There is a whirlwind of creative activity blowing around the radius of downtown Providence. The lines of collaboration and partnerships are drawn out from the Providence Public Library and continue onward towards Nordstrom and the Rhode Island School of Design.
Partnership and collaboration are both the buzzwords and premises of the “Portals: The History of the Future” program and many other events in the works which create connections between businesses, educational institutions, and the library.
Portals segment: “Teen Squad Fashion Forward” sponsored by Nordstrom, is a series of classes geared towards the fashionably minded. Teens signed up on a first come, first serve basis and are public, private, and home-scholars from Rhode Island and Massachusetts.
The classes which encompassed this trilogy of fashion are “Designing for the Future by Exploring the Past,” “From Turbans to Tiaras: Headdresses of the Roaring 1920's,” and “Back to the Future.” Students have created unique bejeweled and elegant headpieces, small scale 1920’s inspired designs, and regular scale designs made from paper. RISD professors Bunky Hurter and Candace French taught all three segments.
In conjunction, Nordstrom Visual Merchandise Manager Rachael Batz and the Visual Merchandising Department will create and teach students about window display, using all the library windows. They will showcase the student work and Nordstrom designers.
Lucky us! We can all view these wonderful creative collaborations now through May 11th at the Providence Public Library.
Nordstrom will also be engaging in a two-week teen program running from May 9th to the 18th. The theme will center on fitness, health, and wellness. The greatest part of all this hoopla is it is FREE for the kids.
Providence Public Teen Librarian Shannon Lake and Curatorial Assistant Angela Di Veguea are providing and facilitating invaluable opportunities for learning with direct access for research of the history of fashion through Special Collections. These ladies are providing the teens with inspirational images and information, connecting them directly to their own fashion designs inspired by lush periods of fashion history, both global and American. These are skills critical to creation. RISD professors are teaching from a professional standpoint and give that feedback and support to the teens. The Nordstrom Visual Merchandising team is a driving force of fashion, showing the students how to create top-notch displays.
Also, perhaps most importantly, the high-school teenagers are forging valuable relationships with each other, Nordstrom, the Providence Public Library, and the Rhode Island School of Design.
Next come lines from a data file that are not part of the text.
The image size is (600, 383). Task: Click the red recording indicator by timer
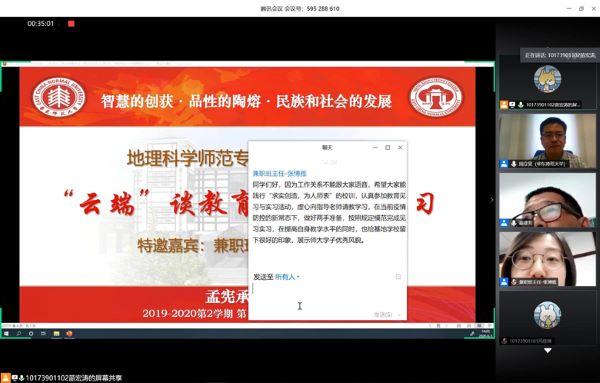click(x=71, y=23)
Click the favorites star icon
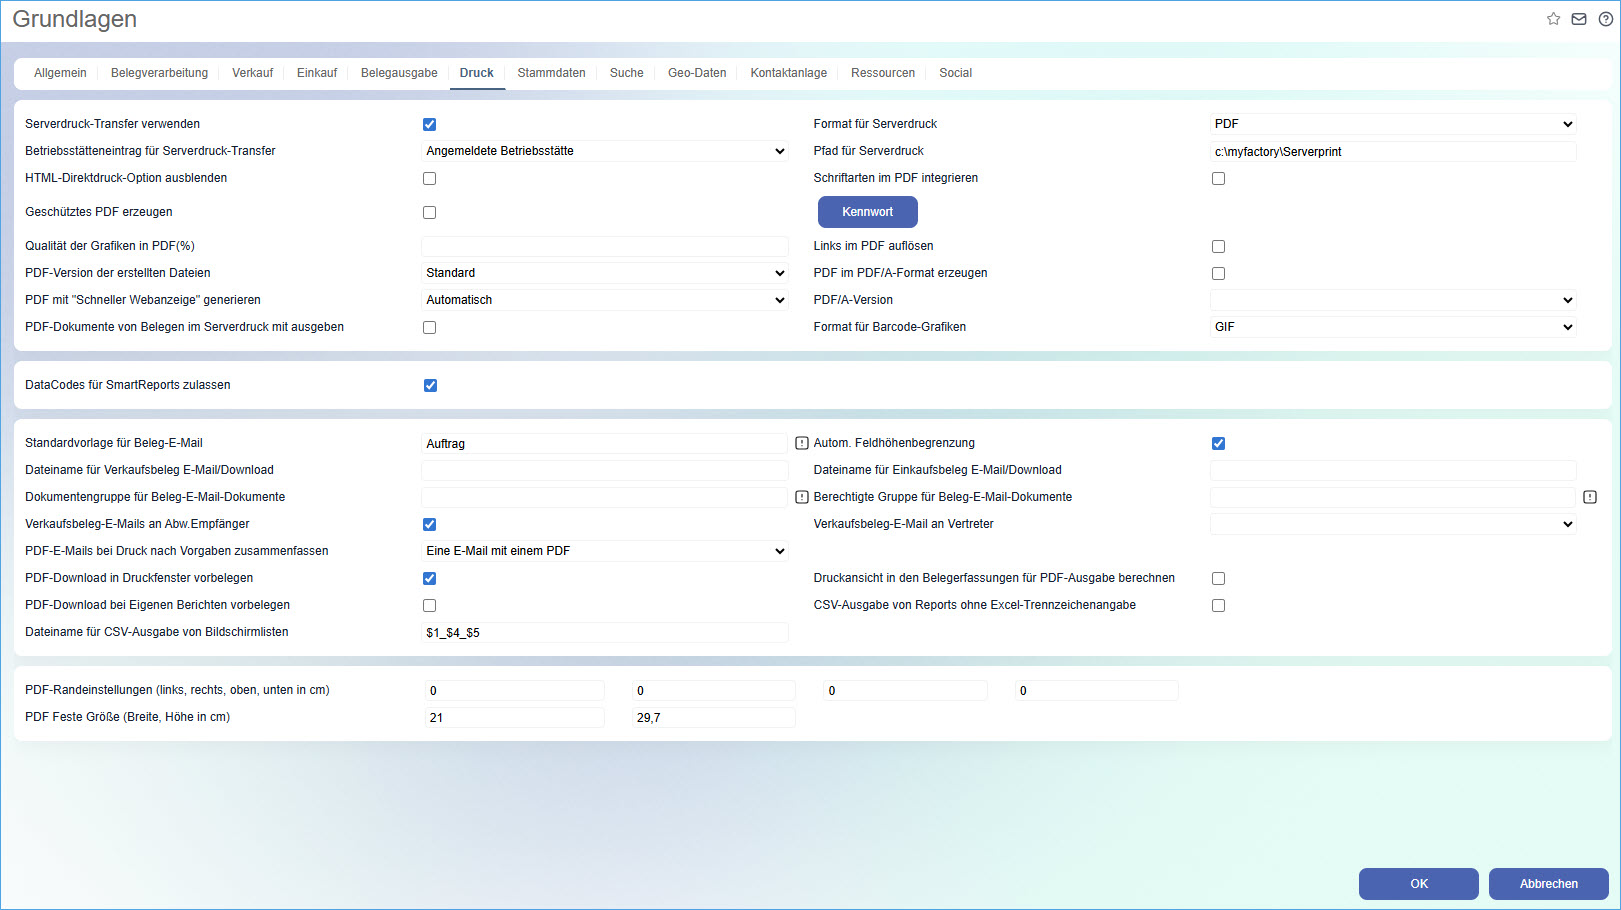This screenshot has width=1621, height=910. (x=1553, y=19)
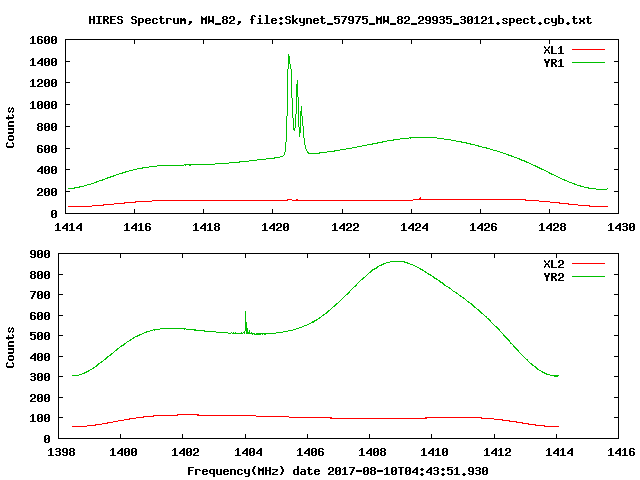This screenshot has width=640, height=480.
Task: Select the YR1 legend label
Action: pos(553,63)
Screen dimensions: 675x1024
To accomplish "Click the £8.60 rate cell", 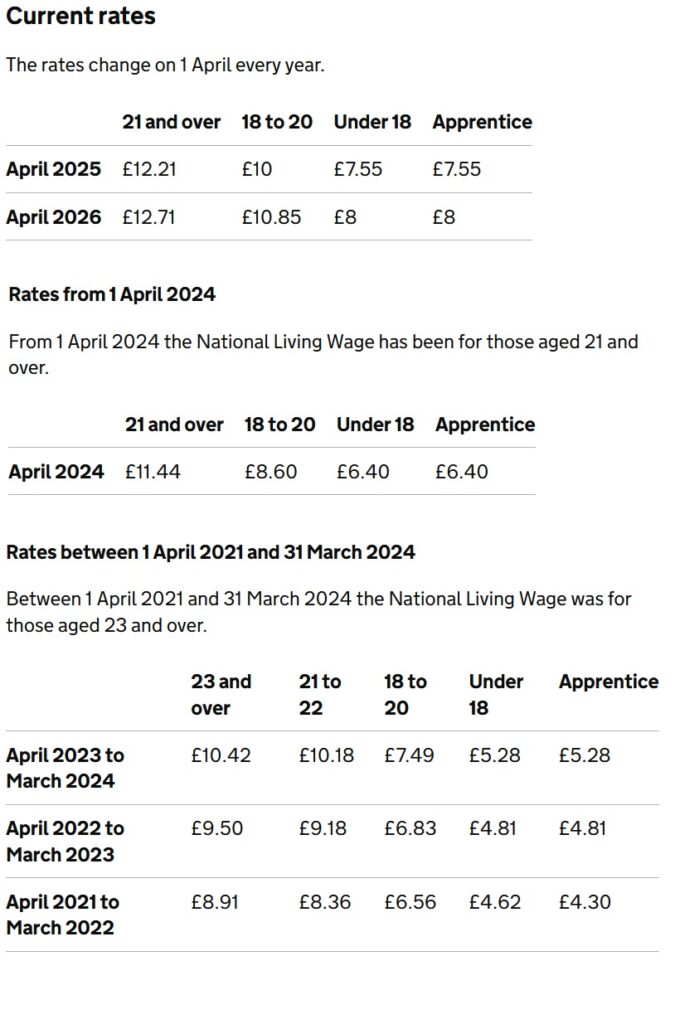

As I watched a class taught by Bunky Hurter and overseen by Shannon Lake and asked students questions about their designs, it became crystal clear what all this is about—the kids. All these young creative minds so open to following their dreams and passions, absorbing this wonderful opportunity like sponges and developing friendships with one another. (Mostly, all didn’t know each other before this experience.)
Bravo to the Providence Public Library, Nordstrom, and RISD for providing these kids the resources, space, inspiration, expertise, and information to grow into what I hope, great creators of our future.